Transforme en tableau Markdown le passage des enregistrements qui va de la ligne contenant « Powered (551, 104) » jusqu'à celle contenant « Cook (645, 524) », ces deux lignes comprises. Le tableau aura une colonne « Rang » pour le numéro de chaque ligne et une colonne « Contenu » pour la ligne elle-même, sans les lignes vides.

Enregistrements de données:
++++++++++++++++++++

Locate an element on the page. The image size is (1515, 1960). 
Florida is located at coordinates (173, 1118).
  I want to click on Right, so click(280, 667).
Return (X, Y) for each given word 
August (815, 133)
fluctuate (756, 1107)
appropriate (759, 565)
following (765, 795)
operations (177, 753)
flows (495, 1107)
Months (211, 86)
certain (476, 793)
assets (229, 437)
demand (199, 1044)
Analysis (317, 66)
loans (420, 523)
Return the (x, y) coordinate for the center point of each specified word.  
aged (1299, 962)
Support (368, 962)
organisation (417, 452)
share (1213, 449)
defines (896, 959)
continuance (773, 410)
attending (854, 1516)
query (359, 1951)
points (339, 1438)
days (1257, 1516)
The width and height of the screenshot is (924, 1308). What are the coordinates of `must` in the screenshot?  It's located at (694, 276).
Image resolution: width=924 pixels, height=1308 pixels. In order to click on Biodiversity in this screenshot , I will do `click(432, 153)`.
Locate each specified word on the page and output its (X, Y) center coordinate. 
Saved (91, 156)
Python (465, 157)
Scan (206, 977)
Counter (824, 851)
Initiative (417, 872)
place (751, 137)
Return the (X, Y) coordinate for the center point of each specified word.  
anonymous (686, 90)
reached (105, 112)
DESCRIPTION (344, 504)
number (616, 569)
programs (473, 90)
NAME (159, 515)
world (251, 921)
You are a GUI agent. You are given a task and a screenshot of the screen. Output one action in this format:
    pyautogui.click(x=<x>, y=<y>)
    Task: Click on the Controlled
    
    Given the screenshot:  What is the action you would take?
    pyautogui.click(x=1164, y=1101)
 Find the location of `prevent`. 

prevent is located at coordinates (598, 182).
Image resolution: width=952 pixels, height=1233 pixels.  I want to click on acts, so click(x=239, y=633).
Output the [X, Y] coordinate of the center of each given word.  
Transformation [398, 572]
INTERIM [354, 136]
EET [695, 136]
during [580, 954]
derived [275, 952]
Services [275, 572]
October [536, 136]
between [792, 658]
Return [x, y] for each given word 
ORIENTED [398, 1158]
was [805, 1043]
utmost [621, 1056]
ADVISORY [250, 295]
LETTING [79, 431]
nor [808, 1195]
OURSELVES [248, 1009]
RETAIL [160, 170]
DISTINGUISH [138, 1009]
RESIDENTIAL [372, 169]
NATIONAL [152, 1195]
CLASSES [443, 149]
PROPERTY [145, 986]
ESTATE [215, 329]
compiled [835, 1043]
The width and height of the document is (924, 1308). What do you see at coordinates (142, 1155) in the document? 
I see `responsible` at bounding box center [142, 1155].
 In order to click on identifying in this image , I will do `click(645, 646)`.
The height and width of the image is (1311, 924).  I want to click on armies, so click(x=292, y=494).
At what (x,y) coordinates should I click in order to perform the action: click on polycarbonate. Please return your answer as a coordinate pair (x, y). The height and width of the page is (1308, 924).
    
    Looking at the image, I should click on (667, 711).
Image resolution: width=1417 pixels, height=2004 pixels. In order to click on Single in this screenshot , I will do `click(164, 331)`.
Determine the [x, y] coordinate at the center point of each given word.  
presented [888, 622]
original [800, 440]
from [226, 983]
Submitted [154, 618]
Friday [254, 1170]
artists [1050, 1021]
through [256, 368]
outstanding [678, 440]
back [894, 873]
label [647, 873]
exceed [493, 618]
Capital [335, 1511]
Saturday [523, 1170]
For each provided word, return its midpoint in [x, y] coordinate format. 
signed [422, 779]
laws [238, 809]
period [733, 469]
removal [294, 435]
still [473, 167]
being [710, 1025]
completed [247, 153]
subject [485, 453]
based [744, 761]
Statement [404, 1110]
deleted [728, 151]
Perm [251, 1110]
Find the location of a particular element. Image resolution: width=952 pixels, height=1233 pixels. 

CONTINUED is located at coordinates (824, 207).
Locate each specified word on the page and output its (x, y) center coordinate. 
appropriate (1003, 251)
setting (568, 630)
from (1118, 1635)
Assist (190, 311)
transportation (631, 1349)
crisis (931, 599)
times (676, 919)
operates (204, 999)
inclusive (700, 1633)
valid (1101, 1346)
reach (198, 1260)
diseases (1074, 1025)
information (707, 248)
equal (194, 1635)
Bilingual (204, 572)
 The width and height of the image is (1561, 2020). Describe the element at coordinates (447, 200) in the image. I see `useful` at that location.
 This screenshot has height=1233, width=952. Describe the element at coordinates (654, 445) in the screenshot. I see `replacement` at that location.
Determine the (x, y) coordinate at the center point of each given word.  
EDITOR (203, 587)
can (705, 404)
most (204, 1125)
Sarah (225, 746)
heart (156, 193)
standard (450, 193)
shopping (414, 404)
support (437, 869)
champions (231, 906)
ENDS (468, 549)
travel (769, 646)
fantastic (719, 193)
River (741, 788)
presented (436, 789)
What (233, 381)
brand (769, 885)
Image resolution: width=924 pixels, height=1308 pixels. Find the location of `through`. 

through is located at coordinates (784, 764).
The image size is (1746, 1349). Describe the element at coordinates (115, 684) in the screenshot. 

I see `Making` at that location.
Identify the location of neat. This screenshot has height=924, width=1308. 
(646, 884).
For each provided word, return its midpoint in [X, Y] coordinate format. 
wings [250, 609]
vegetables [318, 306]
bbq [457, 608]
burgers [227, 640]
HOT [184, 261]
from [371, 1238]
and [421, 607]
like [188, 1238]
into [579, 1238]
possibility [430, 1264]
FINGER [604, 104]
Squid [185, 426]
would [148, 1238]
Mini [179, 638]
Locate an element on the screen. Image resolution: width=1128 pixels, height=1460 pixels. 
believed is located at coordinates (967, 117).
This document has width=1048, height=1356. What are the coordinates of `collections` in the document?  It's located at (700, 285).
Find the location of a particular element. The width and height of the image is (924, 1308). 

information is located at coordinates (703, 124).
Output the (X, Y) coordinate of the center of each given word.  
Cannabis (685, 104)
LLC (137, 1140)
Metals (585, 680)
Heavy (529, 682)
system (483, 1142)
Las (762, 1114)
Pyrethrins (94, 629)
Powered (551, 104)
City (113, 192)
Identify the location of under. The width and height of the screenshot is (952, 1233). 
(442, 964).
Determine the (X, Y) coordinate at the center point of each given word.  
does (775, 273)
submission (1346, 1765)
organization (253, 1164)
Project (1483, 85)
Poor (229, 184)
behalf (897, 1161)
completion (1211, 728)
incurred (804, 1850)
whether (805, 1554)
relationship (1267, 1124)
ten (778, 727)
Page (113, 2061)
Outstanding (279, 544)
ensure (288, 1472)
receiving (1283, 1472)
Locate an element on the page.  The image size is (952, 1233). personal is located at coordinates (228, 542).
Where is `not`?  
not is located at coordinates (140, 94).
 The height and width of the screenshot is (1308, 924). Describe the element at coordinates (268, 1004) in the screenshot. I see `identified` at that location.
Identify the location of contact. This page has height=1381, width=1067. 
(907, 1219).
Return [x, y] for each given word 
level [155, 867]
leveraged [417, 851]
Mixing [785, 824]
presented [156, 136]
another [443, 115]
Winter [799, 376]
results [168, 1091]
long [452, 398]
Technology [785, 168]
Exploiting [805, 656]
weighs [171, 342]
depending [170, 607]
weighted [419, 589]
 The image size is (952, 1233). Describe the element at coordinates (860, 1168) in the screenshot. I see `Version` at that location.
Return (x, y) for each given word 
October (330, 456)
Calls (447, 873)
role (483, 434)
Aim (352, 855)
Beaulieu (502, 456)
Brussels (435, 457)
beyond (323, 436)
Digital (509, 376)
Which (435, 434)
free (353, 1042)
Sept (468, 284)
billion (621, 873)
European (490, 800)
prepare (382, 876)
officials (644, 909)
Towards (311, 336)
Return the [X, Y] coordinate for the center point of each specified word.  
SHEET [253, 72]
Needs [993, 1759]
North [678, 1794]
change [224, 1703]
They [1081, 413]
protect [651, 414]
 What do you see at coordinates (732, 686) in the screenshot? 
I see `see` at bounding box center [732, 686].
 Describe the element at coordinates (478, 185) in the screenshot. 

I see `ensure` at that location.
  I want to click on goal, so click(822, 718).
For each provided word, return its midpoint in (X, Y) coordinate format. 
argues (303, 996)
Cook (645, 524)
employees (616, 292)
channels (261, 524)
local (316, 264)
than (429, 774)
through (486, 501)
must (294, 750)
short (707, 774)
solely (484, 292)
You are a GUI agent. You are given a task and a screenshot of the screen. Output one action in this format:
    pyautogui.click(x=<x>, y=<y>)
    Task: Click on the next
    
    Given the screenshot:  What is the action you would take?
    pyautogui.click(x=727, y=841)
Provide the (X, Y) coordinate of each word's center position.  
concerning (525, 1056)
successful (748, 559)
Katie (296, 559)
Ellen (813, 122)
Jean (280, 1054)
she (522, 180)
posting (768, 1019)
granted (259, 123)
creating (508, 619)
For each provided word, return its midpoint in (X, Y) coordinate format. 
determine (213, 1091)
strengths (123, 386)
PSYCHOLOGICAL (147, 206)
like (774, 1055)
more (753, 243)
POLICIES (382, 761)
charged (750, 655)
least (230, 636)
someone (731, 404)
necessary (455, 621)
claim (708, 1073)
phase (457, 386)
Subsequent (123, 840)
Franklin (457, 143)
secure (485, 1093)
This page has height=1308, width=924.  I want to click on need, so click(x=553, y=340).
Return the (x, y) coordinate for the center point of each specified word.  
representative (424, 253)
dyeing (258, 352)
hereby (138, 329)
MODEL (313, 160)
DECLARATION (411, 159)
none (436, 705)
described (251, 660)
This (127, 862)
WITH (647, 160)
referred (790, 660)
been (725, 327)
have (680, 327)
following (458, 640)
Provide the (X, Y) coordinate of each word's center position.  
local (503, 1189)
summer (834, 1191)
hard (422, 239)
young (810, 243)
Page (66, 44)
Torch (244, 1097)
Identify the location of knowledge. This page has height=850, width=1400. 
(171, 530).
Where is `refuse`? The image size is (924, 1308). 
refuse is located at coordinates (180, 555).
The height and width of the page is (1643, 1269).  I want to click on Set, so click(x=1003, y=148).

++++++++++++++++++++

Réponse à la tâche
| Rang | Contenu |
|---|---|
| 1 | Powered (551, 104) |
| 2 | City (113, 192) |
| 3 | Identify the location of under. The width and height of the screenshot is (952, 1233).  |
| 4 | (442, 964). |
| 5 | Determine the (X, Y) coordinate at the center point of each given word.   |
| 6 | does (775, 273) |
| 7 | submission (1346, 1765) |
| 8 | organization (253, 1164) |
| 9 | Project (1483, 85) |
| 10 | Poor (229, 184) |
| 11 | behalf (897, 1161) |
| 12 | completion (1211, 728) |
| 13 | incurred (804, 1850) |
| 14 | whether (805, 1554) |
| 15 | relationship (1267, 1124) |
| 16 | ten (778, 727) |
| 17 | Page (113, 2061) |
| 18 | Outstanding (279, 544) |
| 19 | ensure (288, 1472) |
| 20 | receiving (1283, 1472) |
| 21 | Locate an element on the page.  The image size is (952, 1233). personal is located at coordinates (228, 542). |
| 22 | Where is `not`?   |
| 23 | not is located at coordinates (140, 94). |
| 24 |  The height and width of the screenshot is (1308, 924). Describe the element at coordinates (268, 1004) in the screenshot. I see `identified` at that location. |
| 25 | Identify the location of contact. This page has height=1381, width=1067.  |
| 26 | (907, 1219). |
| 27 | Return [x, y] for each given word  |
| 28 | level [155, 867] |
| 29 | leveraged [417, 851] |
| 30 | Mixing [785, 824] |
| 31 | presented [156, 136] |
| 32 | another [443, 115] |
| 33 | Winter [799, 376] |
| 34 | results [168, 1091] |
| 35 | long [452, 398] |
| 36 | Technology [785, 168] |
| 37 | Exploiting [805, 656] |
| 38 | weighs [171, 342] |
| 39 | depending [170, 607] |
| 40 | weighted [419, 589] |
| 41 |  The image size is (952, 1233). Describe the element at coordinates (860, 1168) in the screenshot. I see `Version` at that location. |
| 42 | Return (x, y) for each given word  |
| 43 | October (330, 456) |
| 44 | Calls (447, 873) |
| 45 | role (483, 434) |
| 46 | Aim (352, 855) |
| 47 | Beaulieu (502, 456) |
| 48 | Brussels (435, 457) |
| 49 | beyond (323, 436) |
| 50 | Digital (509, 376) |
| 51 | Which (435, 434) |
| 52 | free (353, 1042) |
| 53 | Sept (468, 284) |
| 54 | billion (621, 873) |
| 55 | European (490, 800) |
| 56 | prepare (382, 876) |
| 57 | officials (644, 909) |
| 58 | Towards (311, 336) |
| 59 | Return the [X, Y] coordinate for the center point of each specified word.   |
| 60 | SHEET [253, 72] |
| 61 | Needs [993, 1759] |
| 62 | North [678, 1794] |
| 63 | change [224, 1703] |
| 64 | They [1081, 413] |
| 65 | protect [651, 414] |
| 66 |  What do you see at coordinates (732, 686) in the screenshot?  |
| 67 | I see `see` at bounding box center [732, 686]. |
| 68 |  Describe the element at coordinates (478, 185) in the screenshot.  |
| 69 | I see `ensure` at that location. |
| 70 |   I want to click on goal, so click(822, 718). |
| 71 | For each provided word, return its midpoint in (X, Y) coordinate format.  |
| 72 | argues (303, 996) |
| 73 | Cook (645, 524) |